Give the data again exactly as it appears, excluding any pictures.

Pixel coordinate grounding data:

_ _ _ _ _ _ _

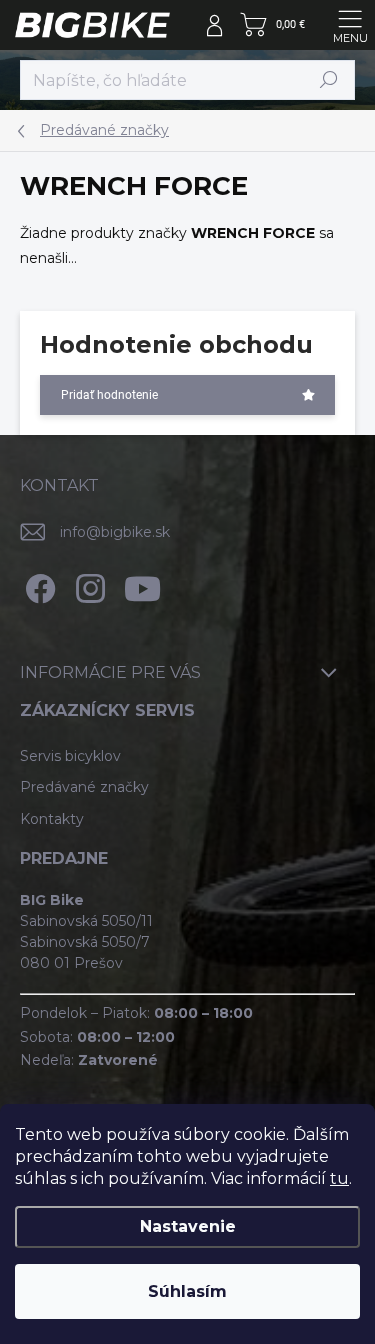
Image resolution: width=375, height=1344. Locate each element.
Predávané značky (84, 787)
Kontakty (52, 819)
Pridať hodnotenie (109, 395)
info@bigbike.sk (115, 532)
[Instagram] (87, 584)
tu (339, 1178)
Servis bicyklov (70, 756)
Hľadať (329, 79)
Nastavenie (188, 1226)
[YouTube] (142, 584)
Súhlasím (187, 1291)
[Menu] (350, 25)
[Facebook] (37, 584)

_ _ _ _ _ _ _

*RESPONSE TO THE TASK*.
Image resolution: width=375, height=1344. Locate each element.
Predávané značky (84, 787)
Kontakty (52, 819)
Pridať hodnotenie (109, 395)
info@bigbike.sk (115, 532)
[Instagram] (87, 584)
tu (339, 1178)
Servis bicyklov (70, 756)
Hľadať (329, 79)
Nastavenie (188, 1226)
[YouTube] (142, 584)
Súhlasím (187, 1291)
[Menu] (350, 25)
[Facebook] (37, 584)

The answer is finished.